In the last few months, with OpenAI’s DALL E 2 and DeepMind’s Gato, the world has tasted the sheer generality and potential of artificial neural networks in the creative fields. Next to this long line of complex code and exclusive models comes Standard Diffusion, one of the most talented open sources of AI artists out there.
With the open-sourced weights and standard hardware friendly compute requirements, it may just be the eye-catcher for your next personal project! So let us dive deeper into the workings and potential of Stable Diffusion and how you can use it to pump up the creative cells of your pipeline or startup.
Ever wondered what “Mario eating a croissant in front of the Taj Mahal” may look like? Me neither 🙄…
Stable Diffusion is a machine learning-based Text-to-Image model capable of generating graphics based on text. Till now, such models (at least to this rate of success) have been controlled by big organizations like OpenAI and Google (with their model Imagen). This is Primarily to avoid unethical use of the model, it kind of sucks due to limited access to genuinely curious people.

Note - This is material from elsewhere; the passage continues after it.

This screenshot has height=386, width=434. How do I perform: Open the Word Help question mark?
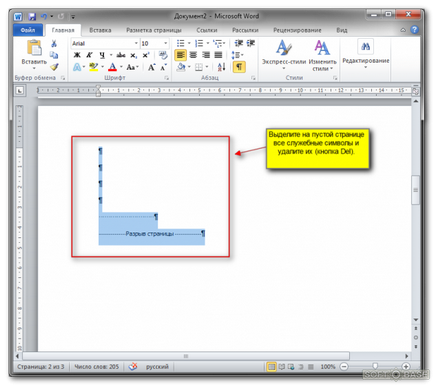pyautogui.click(x=414, y=30)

However, this status quo has been challenged by Stability.ai, which publicly released their model complete with weights and API compatibility in Collaboration with Hugging Face on the 22nd of August. Since then, we have seen an outburst of AI-generated art on big platforms like Instagram and Twitter.
The origins of the network and the API applications can be traced back to the initial research paper written by StabilityAI and Runway ML, High-Resolution Image Synthesis with Latent Diffusion Models. The network is an example of a latent text-to-image diffusion model.
The model has been trained by taking image-text pairs from the LAION dataset. More specifically, the model has been very expensively trained on 512x512 images taken from the LAION-5B subset from the larger dataset.
The model architecture derives its roots from the initial diffusion models from 2015 and introduces variance in the form of Latent Diffusion Models. Rather than denoising the image in question to gain context from the picture, the model works towards breaking down the image into a lower-dimensional latent space. Once the latent vision has been achieved, the primitive method of noising and denoising is applied to gain the final contextual decoding into the pixel space.
The final decoding is used to map image context to the image and eventually generate the artistic marvels we have witnessed over the past few weeks.
Before discussing the difference between the two, let us take a quick look at DALL-E 2. DALL-E 2 is the second generation of the text-to-image generative models by OpenAI, which is smaller yet arguably better than its predecessor. How about checking out our article for the same to know more about the network?
Cat and Mouse in front of Pyramids (DALL E 2 vs Stable Diffusion)
Now let us look at the difference between the two:
|Stable Diffusion||DALL-E 2|
|Completely Open-Sourced code and data.||The idea has been revealed; however, no available access to the code and data and minimal access to the model itself.|
|They are trained on the LAION-5B dataset, which has over 5.85 billion Images.||Trained on millions of undisclosed stock images and the existing GPT-3 parameters.|
|The data is primarily uncurated, enabling the model to generate inappropriate and ethically unaccepted images.||Data and the model are heavily curated and strictly try to avoid ethical issues, which is such a robust model.|
|Since the model follows a diffusion technique on existing data, it lacks generality in creating things it hasn’t seen before, like logos and fonts.||With GPT-3 as its backbone, the model serves as a milestone in conception, which sets a precedent for upcoming general models.|
The core concept behind making the model and network open-sourced was to enable users to use the model on their system, however, there is a hardware requirement for the same which may go up to GPUs with at least 6GB VRAM to generate heavier and intricate images.
The model is very modular in the sense that it can be easily run on online model training services like Google Colab.
Well, the model before stable diffusion to set precedent was DALL E 2, but it came with over 3.5 Billion trainable parameters, however, Stable Diffusion stands at a measly 890 Million Parameters.
Stability AI has worked towards creating a platform where you can easily try out the model without touching the actual code to tweak the results. You can check out Dream Studio for the same.
Again like at the end of the DALL E 2 hype, we are at a crossroads to ponder the same question as to the ethical implications of enabling a machine to be creative and where it drives the future of art and artists.
But, the question aside, the model is letting even non-artist discover their artistic side and maybe become an inspiration for more.